Resident Evil Requiem telah merilis trailer live-action terbaru yang berhasil menyentuh hati para penggemar. Trailer berdurasi sekitar tiga setengah menit ini tidak menampilkan cuplikan gameplay atau cutscene, melainkan sebuah film pendek yang menggambarkan perjuangan seorang gadis muda dan ibunya bertahan hidup di tengah kekacauan di Raccoon City.
Trailer berjudul “Evil Has Always Had A Name” ini memberikan sentuhan emosional dengan kisah yang kaya akan implikasi cerita terkait game terbaru. Meskipun tidak mengungkapkan alur lengkap, film pendek ini berhasil membangun suasana horror khas Resident Evil dengan sangat baik. Hal ini menunjukkan pendekatan marketing yang berbeda dari Capcom untuk menyambut perilisan Resident Evil Requiem.
Resident Evil Requiem menjadi momen penting dalam saga panjang Resident Evil. Setelah berakhirnya kisah Ethan Winters di Resident Evil Village, Requiem hadir sebagai entri baru yang kembali mengusung latar Raccoon City. Lokasi ini jelas mengambil inspirasi dari versi remake yang sebelumnya sudah dikenal, namun dengan kondisi yang jauh lebih rusak dan hancur, memperkuat nuansa kengerian yang klasik.

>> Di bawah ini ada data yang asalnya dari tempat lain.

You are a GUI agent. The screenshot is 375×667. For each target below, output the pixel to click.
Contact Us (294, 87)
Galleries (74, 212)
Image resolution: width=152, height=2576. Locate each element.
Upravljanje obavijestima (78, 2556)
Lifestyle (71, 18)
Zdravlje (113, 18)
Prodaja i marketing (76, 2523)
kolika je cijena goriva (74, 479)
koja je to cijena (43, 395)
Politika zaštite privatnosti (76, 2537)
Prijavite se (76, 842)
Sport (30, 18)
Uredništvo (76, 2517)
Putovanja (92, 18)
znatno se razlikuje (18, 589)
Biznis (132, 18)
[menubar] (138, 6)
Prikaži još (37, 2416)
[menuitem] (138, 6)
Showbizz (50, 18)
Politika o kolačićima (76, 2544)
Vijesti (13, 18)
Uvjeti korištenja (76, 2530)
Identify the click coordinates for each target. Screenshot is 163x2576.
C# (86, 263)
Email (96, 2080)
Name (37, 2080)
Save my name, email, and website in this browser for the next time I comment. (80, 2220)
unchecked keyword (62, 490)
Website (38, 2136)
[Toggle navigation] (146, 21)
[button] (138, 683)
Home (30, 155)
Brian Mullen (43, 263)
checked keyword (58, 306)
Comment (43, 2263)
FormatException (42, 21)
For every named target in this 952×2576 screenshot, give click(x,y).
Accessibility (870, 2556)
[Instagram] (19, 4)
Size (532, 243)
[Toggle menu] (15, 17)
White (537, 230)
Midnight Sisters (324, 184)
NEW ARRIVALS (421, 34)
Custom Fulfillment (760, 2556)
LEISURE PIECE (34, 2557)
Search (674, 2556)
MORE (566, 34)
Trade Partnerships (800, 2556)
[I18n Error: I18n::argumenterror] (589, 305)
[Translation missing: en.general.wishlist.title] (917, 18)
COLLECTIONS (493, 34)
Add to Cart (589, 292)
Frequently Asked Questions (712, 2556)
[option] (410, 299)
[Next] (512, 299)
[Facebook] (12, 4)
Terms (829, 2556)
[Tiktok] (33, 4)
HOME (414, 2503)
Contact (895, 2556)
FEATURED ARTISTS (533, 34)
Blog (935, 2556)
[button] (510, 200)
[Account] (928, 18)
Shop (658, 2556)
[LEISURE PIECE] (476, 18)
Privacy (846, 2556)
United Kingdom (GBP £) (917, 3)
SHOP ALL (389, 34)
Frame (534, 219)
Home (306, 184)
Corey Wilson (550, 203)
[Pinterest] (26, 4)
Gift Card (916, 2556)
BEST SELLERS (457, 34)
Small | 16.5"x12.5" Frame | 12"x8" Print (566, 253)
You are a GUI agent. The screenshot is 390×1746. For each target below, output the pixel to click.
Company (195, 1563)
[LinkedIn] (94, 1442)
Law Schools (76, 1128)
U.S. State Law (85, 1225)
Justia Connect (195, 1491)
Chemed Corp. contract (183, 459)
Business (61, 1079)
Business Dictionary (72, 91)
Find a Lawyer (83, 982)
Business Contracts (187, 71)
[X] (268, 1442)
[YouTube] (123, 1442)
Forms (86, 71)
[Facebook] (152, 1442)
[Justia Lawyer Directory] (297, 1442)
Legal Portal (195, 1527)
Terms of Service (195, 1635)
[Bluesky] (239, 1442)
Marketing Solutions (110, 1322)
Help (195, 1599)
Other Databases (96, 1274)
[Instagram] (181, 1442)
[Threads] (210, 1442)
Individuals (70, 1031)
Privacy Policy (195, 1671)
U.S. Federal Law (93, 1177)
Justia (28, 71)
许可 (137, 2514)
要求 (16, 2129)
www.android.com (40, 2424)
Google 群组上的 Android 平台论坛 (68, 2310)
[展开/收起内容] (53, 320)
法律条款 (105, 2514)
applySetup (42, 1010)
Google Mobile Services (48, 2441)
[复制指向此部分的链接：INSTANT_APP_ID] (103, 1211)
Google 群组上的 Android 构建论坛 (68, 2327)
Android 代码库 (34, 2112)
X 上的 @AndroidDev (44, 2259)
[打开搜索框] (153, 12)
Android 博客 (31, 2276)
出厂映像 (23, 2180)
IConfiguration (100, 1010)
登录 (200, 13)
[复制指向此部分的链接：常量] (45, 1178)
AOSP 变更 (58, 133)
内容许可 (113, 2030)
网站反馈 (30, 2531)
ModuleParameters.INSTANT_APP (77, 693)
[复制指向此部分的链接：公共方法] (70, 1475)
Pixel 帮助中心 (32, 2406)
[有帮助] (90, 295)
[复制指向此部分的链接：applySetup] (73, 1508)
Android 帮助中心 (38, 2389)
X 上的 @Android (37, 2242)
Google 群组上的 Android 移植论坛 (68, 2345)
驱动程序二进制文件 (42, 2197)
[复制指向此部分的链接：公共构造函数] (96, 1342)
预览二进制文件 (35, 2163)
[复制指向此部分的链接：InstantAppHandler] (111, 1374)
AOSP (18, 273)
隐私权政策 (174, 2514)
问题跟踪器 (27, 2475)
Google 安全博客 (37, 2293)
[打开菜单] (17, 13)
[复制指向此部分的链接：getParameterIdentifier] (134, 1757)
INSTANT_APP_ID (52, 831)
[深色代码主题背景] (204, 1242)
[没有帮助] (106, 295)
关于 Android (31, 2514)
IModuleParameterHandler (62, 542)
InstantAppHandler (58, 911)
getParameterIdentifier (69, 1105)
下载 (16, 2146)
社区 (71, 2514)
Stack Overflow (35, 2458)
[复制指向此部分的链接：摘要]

Game ini menampilkan dua tokoh utama, yaitu Grace Ashcroft, anak dari Alyssa Ashcroft yang pernah bertahan hidup dalam Resident Evil Outbreak, dan Leon Scott Kennedy, sosok veteran yang sudah dikenal sejak Resident Evil 4 hingga berbagai proyek animasi kanonik. Kehadiran Leon kembali tentunya menjadi daya tarik tersendiri bagi para penggemar setia.
Berbeda dari judul Resident Evil terbaru sebelumnya yang mayoritas berupa remake, Resident Evil Requiem menawarkan pengalaman baru sambil tetap menjaga kesinambungan cerita dalam timeline kanonik. Hal ini menunjukkan bahwa Capcom masih mempertahankan integritas cerita utama tanpa melakukan reboot menyeluruh.
Berikut beberapa fakta penting tentang Resident Evil Requiem yang layak diketahui:
1. Tema utama adalah kembalinya horor ke Raccoon City, tempat asal wabah zombie pertama kali.
2. Tokoh utama berhubungan erat dengan karakter lama dari seri sebelumnya.
3. Trailer live-action terbaru menonjolkan kisah emosional tanpa gameplay.
4. Rilis tersedia untuk berbagai platform, termasuk PlayStation 5, Xbox Series X/S, Switch 2, dan PC.
5. Tanggal perilisan sudah ditetapkan pada 27 Februari 2026.
Kampanye pemasaran game ini unik dengan menghadirkan trailer berbasis live-action yang memberikan suasana berbeda dibanding promosional game pada umumnya. Pendekatan ini juga memperkuat antisipasi dan koneksi emosional penggemar terhadap cerita yang akan diusung.
Selain menghadirkan elemen nostalgia, Resident Evil Requiem menunjukkan bahwa franchise ini masih relevan dalam menghadirkan pengalaman horor dan aksi yang segar. Penggabungan cerita klasik dengan teknologi masa kini menjadi nilai jual yang penting. Capcom tampaknya berupaya menghidupkan kembali perasaan takut klasik yang dirancang untuk memengaruhi emosi pemain.
Dengan peluncuran yang semakin dekat, para penggemar Resident Evil disarankan untuk mengikuti setiap update resmi dari Capcom. Terutama bagi yang ingin merasakan nuansa kengerian autentik yang sudah lama dinantikan kembali dalam seri ini.
Resident Evil Requiem menjanjikan sebuah babak baru yang mempertemukan masa lalu dan masa kini dalam saga panjang yang telah dimulai lebih dari dua dekade lalu. Trailer live-action ini menjadi pengingat bahwa horor dan kisah yang kuat selalu memiliki tempat penting di hati pemain game.